Elasticsearch migration and rollback strategy (snapshot and restore)

We are planning to migrate data of Elasticsearch cluster from AWS to new cluster set up in GCP (both clusters are self managed). Steps are as follows:

  1. Full snapshot AWS ES cluster
  2. Restore the full snapshot on GCP ES cluster
  3. Incremental snapshot on AWS ES cluster
  4. Restore the incremental snapshot on GCP ES cluster
  5. Take a full backup on the GCP after the incremental restore is done.
  6. Point the application to GCP ES cluster.

If things doesn't work as expected on the destination (GCP), our rollback strategy is:
A. Take a incremental snapshot on GCP based on the full snapshot (step 5).
B. Apply the GCP incremental snapshot on the AWS cluster.
C. Point the application back to AWS ES cluster.

Does this strategy work? If not, why it won't work?

Thank you.

All snapshots are full snapshots, not incremental, and contain all data indices in the cluster unless the indices to snapshot are explicitly defined.

What are you hoping to achieve by taking 2 snapshots? If it is to reduce the time it takes to create the second snapshot that part will work as Elasticsearch will reuse segments that have not changed from previous snapshots.

The writes will be going to destination cluster (GCP) after the initial cut off. We need the delta data from GCP to to be applied on AWS for rollback. So, during the rollback we are planning to take a incremental snapshot on GCP and apply it on AWS to reduce the downtime when we point our app back to the source cluster (AWS).

As Elasticseach does not support incremental snapshots the way you describe, both snapshots you take will be full snapshots. Your approach will therefore likely need to change.

Are you indexing into all indices or are you e.g. using rollover, so that a lot of the indices are read-only?

There is incremental snapshot. Please refer:

No, that is incorrect.

Every snapshot is a full snapshot and you restore complete indices as they existed at the time the snapshot in question was taken. If you look in the docs there is no option to selectively restore parts of an index based on some criteria. The incremental aspect of it is that segments (which are immutable) that have already been snapshotted in previous snapshots are not copied every time but rather reused. Once you have taken a first snapshot only new segment files are added and the repository can therefore grow slower if a lot of new segments are not created.

Did you look at the link to the very old blog post I linked to in the topic you mentioned? The implementation of the snapshot and restore process has improved over the years and been made more resilient, but most of the fundamental principles are largely still the same.

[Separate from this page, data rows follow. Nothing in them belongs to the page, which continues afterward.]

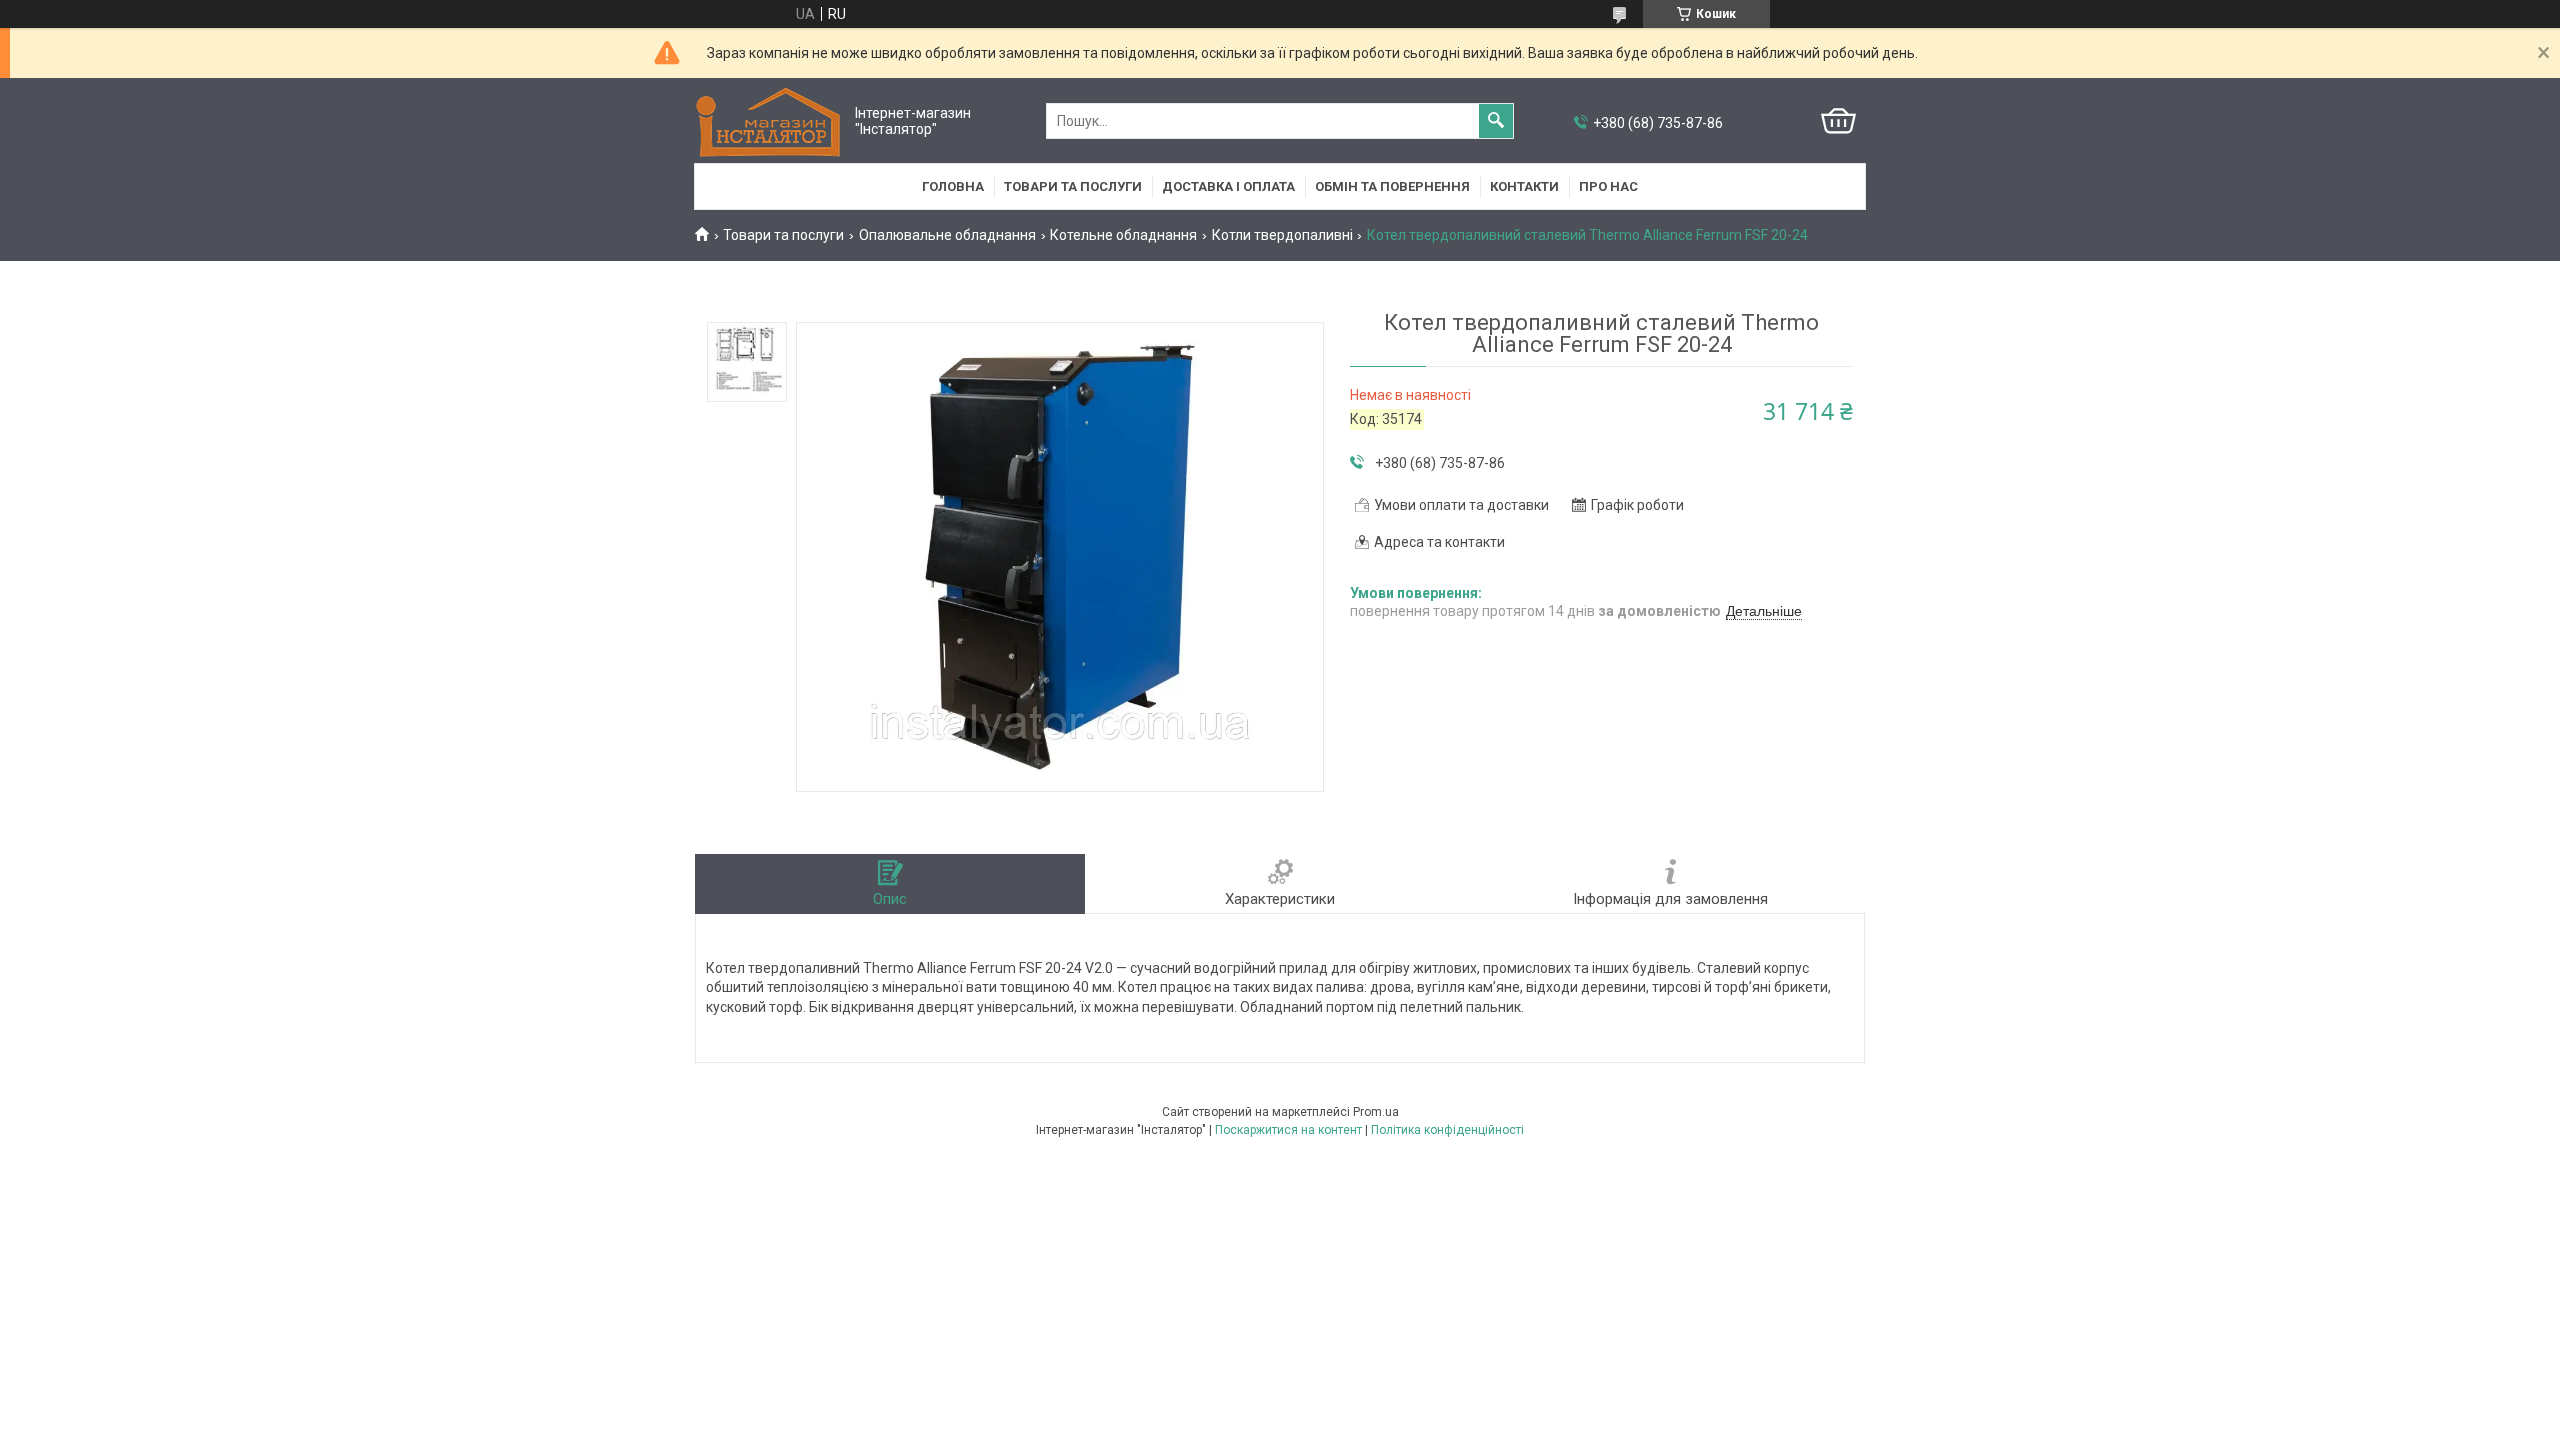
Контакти (1524, 186)
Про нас (1608, 186)
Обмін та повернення (1392, 186)
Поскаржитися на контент (1288, 1130)
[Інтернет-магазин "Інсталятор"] (770, 121)
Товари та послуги (1073, 186)
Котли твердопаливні (1282, 235)
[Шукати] (1496, 121)
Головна (953, 186)
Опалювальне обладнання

I have gone through the document you posted in the link I posted. Thank you for the reference. I would not refer to incremental snapshot.

I have the following question for expanding my knowledge:

I have two snapshots taken on a cluster X 1 hour apart. Let's call it snapshot1 and snapshot2. The total size of all indices is 100 GB when snapshot1 is taken. The total size of all indices is 105 GB when snapshot2 is taken. When I restored the snapshot1 to a cluster Y (empty cluster with no indices), it took me 1 hour (approximately). Cluster Y has no new data inserted (it's not accessed by anyone or any application) and I applied the snapshot2 to cluster Y after closing all the indices and it took 10 minutes to complete. Why snapshot1 took 50 minutes more than snapshot2?

The second snapshot is a full snapshot as you can restore it without first restoring any other snapshot. This is what I meant with it not being incremental. You can only restore the full index at the state at the time it was taken and not restore subsets of documents. I also believe it will overwrite any changes made to the source index. The copying of segments is however incremental in nature as they are reused if they have not changed, so that would explain why restoring the second snapshot is faster as a lot of unchanged segments are already in place.

Given that you have a stable source cluster and are not modifying the restored indices in any way between the snapshots being restored you are seeing a large increase in restore speed. I am not sure (someone will hopefully correct me if I am wrong) this is guaranteed under all circumstances though. As snapshots are based on segments and segment merging as far as I know is not coordinated across primaries and replicas it may be possible that segment composition changes a lot between the snapshots, e.g if the original cluster suffered any node failures or other issues between the two snapshots that caused replicas to be promoted to primaries (could possibly cause a new set of segments to be snapshotted).